Sunday, October 4, 2009

Rain, rain go away, come again some other day...





I know that I haven't been blogging for quite some time now and when I did blog, it's all about Adam Lambert...but I feel the need to write today, straight from the heart and I won't bother to edit this as usual...I mean let's face it...Do I have any readers now? What cyber friends that I have now all gone and it's not through the fault of anyone but mine alone. Yeah... bad grammar and all but that is not important enough for now.

I blog to escape from the real world which has always been full of crap but lately just when I thought life could not get any worse, it seemed that it has. I'm not the one to cry river of tears when life gets me down and I know some has it tougher than me...and is there anyone who doesn't have any problem anyway? And I'm not saying that my problems are bigger than yours though they sure feel like that sometimes but THEY ARE MY PROBLEMS so they take precedence from anyone else here.

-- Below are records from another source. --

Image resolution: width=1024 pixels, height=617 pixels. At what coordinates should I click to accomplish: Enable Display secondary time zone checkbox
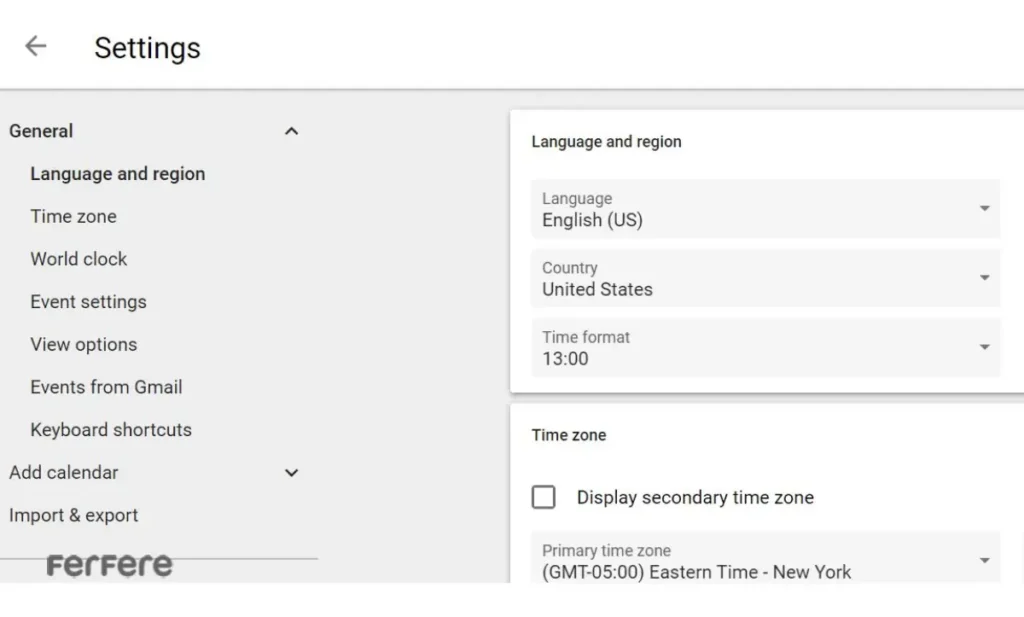544,497
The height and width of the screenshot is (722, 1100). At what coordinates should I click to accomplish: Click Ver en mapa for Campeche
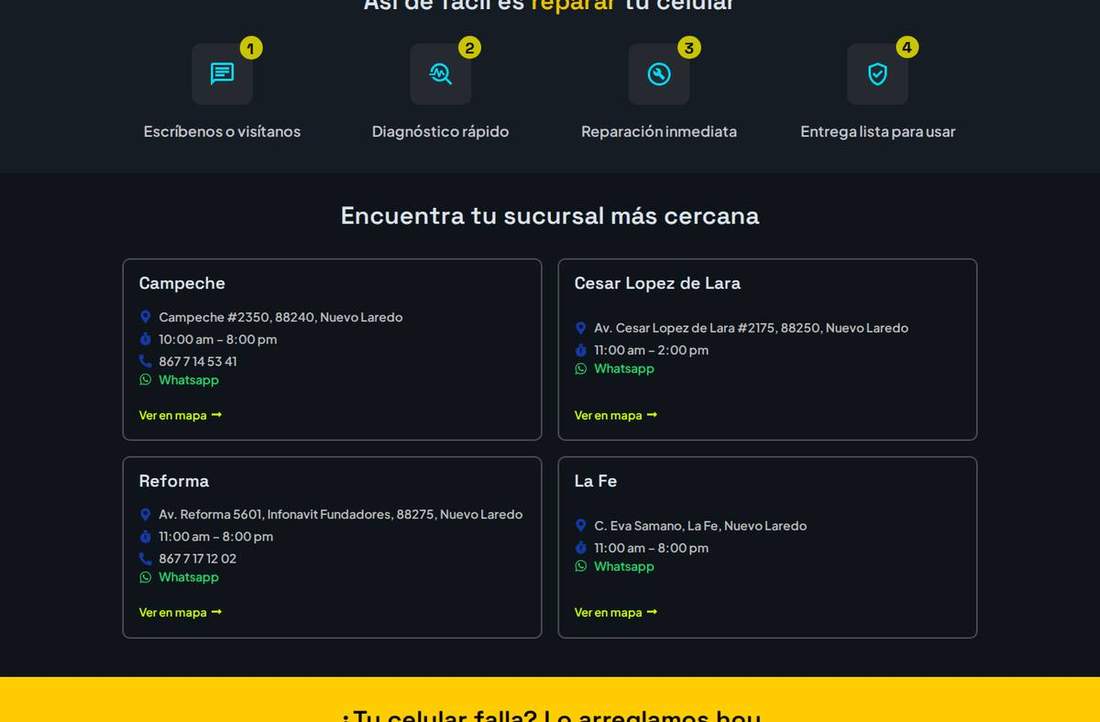click(180, 415)
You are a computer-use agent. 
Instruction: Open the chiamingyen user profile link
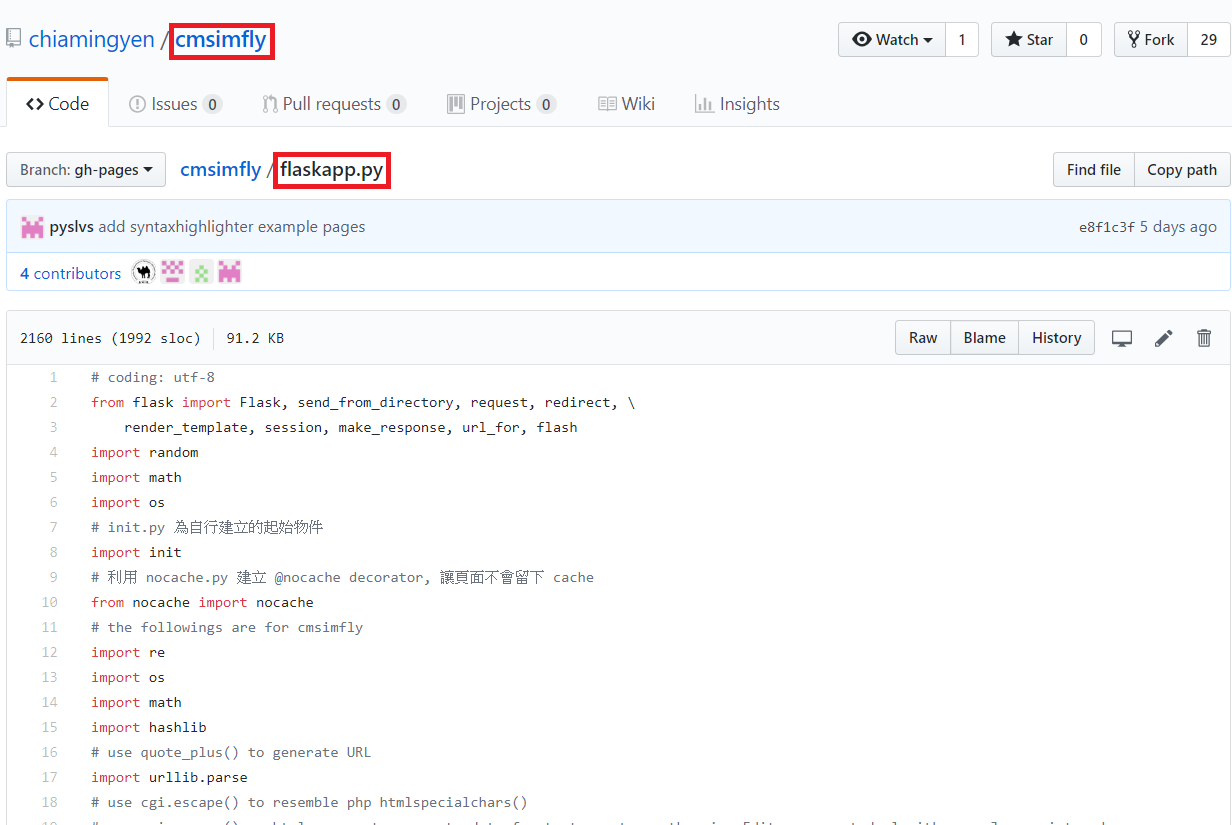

And so I escape by living in bubbles, by idolizing Adam and Riz before this. I would flail if I heard any exciting news about Adam and if I know he's happy then I'm happy. I know some wouldn't understand this and would think I'm nuts and I'm not justifying my behaviour here. It's certainly not the entitlement that Adam talked about some of his fans... I hardly send him any twits and I hardly talk about him on any of the US forums that I lurk.

But lately I feel all the weight and pain of life upon me. Sometimes I feel like going mad from all these and all my Adamizing doesn't seem to help either. Please God give me strength...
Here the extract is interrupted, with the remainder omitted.